Data Quality is a worthy business practice, but by itself, it is insufficient. Adding periodic Data Validation performed by those independent to the core IT team, can offer the best possible information quality and can help lower an organization’s exposure to data risk.
More and more, I find myself yelling at the TV. How can our government officials and world-class medical facilities be making such big mistakes? How can there be such a breakdown in information? As a Quality professional, I can see there are both discrete and systemic quality problems at the root of all of this. But as I thought more deeply, I was surprised by the relevance to my life as a Data Quality professional.
When Thomas Eric Duncan, entered Texas Health Presbyterian Hospital in Dallas for the first time, exhibiting flu-like symptoms, he was misdiagnosed due to an internal breakdown in communication between members of the hospital’s triage team who failed to make the West African connection. We have since learned that hospital staff had a pre-formulated quality triage process in place at that time, but for some reason, the human beings just didn’t follow their processes as designed. We can all accept that human beings are not perfect and do make mistakes.

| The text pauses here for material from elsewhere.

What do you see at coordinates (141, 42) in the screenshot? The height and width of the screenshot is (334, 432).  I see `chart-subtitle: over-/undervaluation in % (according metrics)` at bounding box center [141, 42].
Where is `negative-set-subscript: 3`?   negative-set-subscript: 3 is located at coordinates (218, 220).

But the second time Duncan entered that same hospital, it was frighteningly obvious that Ebola was now a new resident in the Don’t Tread On Me State. Presbyterian Hospital staff whipped out their standard infection disease protocols and did their best to treat Mr. Duncan and to protect themselves and others from the deadly virus. Those protocols contained data that had been developed with due care and consideration of the facts and threats known at that time. The data in those protocols met the requirements of the hospital quality system at the time it was created and approved.
As events unfolded, two Dallas health care workers were subsequently infected with the Ebola virus, and an entire Caribbean cruise ship carrying a potentially exposed Dallas healthcare worker was turned away from vacation ports of call. It became painfully obvious that while the hospital’s infectious disease protocol data met their data quality requirements at one time, it was NOT quality information! As ECCMA Executive Director, Peter R. Benson, instructs – “Data is useful, but information is timely, relevant, and accurate.”

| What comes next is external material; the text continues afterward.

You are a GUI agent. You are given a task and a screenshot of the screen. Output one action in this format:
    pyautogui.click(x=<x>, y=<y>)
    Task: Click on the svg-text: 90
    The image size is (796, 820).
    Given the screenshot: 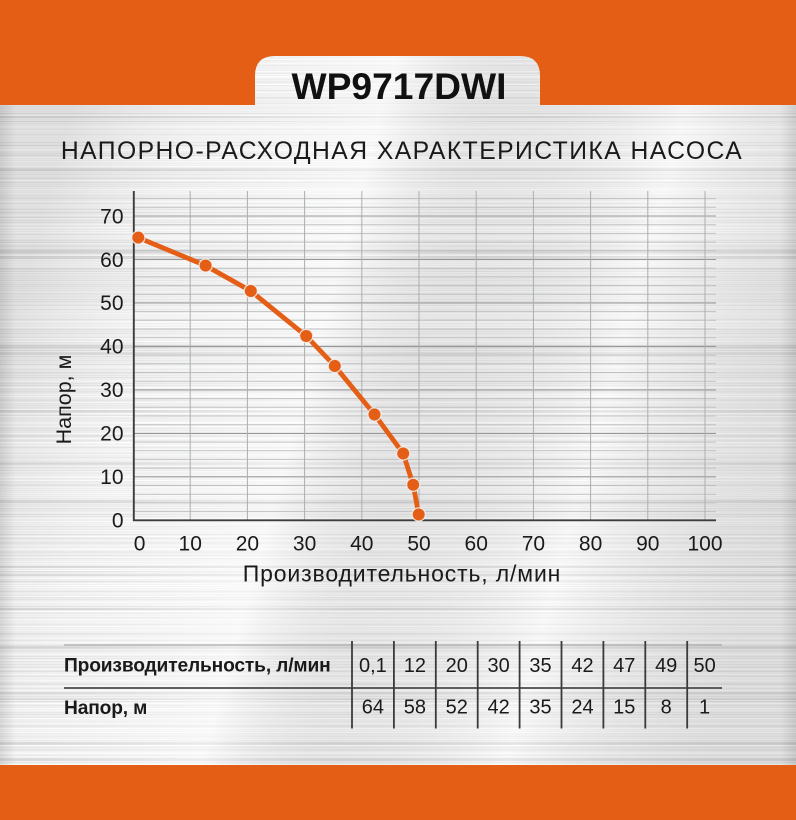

The Presbyterian Hospital, the CDC, and even the World Health Organization were not working with the best information available – that which was developed in the field hospitals of West Africa run by Doctors Without Borders.
The Ebola crisis has given me a much better way to articulate this ‘Information vs. Data’ challenge which is a root cause of a lot of the data quality problems I see within client organizations. In today’s world, companies gather and process great volumes of data. Bigger and faster data is driving more and more critical decisions. Business teams typically create Data Quality rules, and their IT teams will program and execute ETL and data quality scripts to help the organization comply with those rules. Leadership assumes that since their data meets their internal data quality standards, then they are working with “good data”. Perhaps, the better question an organization should ask is, “Are we working with the right information?”
Because in most cases, independent 3rd party validation and comparison to external information exchanges can provide a potentially higher quality source of information for corporate dictionaries, customer and vendor data, material specifications, etc. – Information which is more timely, relevant and accurate than that being used by the business today.
Data Quality is a worthy business practice, but by itself, it is insufficient. Adding periodic Data Validation performed by those independent to the core IT team, can offer the best possible information quality and can help lower an organization’s exposure to data risk.